Time-Dependent Multi-Component Density Functional Theory for Coupled Electron-Positron Dynamics

TL;DR

This paper develops a first-principles time-dependent multi-component density functional theory to study coupled electron-positron dynamics, revealing complex phenomena such as positron detachment and electronic excitation suppression.

Contribution

It introduces a novel theoretical framework with exact effective potentials for electron-positron dynamics and applies it to a laser-driven positronic molecule.

Findings

Revealed complex positron detachment mechanisms.

Showed suppression of electronic resonant excitation.
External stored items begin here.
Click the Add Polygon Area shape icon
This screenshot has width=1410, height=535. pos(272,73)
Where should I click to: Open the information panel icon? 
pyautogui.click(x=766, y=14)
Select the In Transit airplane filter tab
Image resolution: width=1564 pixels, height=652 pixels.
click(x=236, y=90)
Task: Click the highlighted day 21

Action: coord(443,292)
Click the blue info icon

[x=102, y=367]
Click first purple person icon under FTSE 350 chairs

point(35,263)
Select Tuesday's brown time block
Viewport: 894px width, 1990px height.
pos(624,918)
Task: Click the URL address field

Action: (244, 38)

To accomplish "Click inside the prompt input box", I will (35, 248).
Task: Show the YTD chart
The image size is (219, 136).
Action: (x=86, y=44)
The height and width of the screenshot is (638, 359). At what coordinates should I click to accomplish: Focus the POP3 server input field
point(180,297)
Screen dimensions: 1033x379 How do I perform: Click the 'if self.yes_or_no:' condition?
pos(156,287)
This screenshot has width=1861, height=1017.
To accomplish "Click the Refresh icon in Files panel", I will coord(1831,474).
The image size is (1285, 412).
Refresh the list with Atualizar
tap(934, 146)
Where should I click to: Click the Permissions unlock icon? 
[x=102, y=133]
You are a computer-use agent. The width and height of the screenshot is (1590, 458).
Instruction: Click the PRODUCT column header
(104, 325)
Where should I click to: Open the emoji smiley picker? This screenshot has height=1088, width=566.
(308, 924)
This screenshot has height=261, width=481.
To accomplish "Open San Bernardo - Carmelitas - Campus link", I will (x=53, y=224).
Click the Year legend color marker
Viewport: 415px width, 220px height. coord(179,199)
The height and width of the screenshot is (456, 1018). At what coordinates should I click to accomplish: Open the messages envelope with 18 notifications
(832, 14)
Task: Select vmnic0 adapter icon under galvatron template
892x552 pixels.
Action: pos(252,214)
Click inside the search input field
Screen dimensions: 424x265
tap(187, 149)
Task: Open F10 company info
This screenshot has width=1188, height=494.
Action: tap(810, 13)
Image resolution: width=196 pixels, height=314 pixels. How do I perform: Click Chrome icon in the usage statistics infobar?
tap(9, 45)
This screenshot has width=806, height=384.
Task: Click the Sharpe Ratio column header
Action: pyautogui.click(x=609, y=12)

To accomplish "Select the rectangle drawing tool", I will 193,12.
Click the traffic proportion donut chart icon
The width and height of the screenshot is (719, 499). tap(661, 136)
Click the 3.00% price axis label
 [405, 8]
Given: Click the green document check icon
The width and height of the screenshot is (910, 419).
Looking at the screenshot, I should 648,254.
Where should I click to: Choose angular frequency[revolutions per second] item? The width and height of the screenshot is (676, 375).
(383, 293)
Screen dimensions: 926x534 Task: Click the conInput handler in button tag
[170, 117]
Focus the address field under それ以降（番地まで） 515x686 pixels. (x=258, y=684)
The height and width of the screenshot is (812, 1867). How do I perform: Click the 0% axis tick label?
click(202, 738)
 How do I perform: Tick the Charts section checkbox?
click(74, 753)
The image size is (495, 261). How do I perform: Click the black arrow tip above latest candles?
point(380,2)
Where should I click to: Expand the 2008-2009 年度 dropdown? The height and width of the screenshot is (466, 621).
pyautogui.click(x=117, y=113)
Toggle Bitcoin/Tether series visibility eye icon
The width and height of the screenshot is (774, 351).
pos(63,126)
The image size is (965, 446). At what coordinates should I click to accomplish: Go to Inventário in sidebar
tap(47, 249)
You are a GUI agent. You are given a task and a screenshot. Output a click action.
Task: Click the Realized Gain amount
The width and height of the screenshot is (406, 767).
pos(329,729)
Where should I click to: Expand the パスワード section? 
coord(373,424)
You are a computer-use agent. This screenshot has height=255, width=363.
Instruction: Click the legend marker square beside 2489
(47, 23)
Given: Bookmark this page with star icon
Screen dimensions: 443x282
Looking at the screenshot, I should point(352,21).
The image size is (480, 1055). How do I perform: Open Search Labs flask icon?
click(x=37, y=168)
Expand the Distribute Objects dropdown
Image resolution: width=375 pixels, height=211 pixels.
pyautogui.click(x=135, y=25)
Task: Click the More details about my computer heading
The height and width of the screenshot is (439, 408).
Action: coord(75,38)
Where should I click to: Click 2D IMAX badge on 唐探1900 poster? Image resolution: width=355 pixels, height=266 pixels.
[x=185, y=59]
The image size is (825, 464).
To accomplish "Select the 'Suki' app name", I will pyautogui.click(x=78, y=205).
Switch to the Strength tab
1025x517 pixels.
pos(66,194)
Demonstrated significance of electron-positron dynamical correlation.

Abstract

Electron-positron interactions have been utilized in various fields of science. Here we develop time-dependent multi-component density functional theory to study the coupled electron-positron dynamics from first principles. We prove that there are coupled time-dependent single-particle equations that can provide the electron and positron density dynamics, and derive the formally exact expression for their effective potentials. Introducing the adiabatic local density approximation to time dependent electron-positron correlation, we apply the theory to the dynamics of a positronic lithium hydride molecule under a laser field. We demonstrate the significance of electron-positron dynamical correlation by revealing the complex positron detachment mechanism and the suppression of electronic resonant excitation by the screening effect of the positron.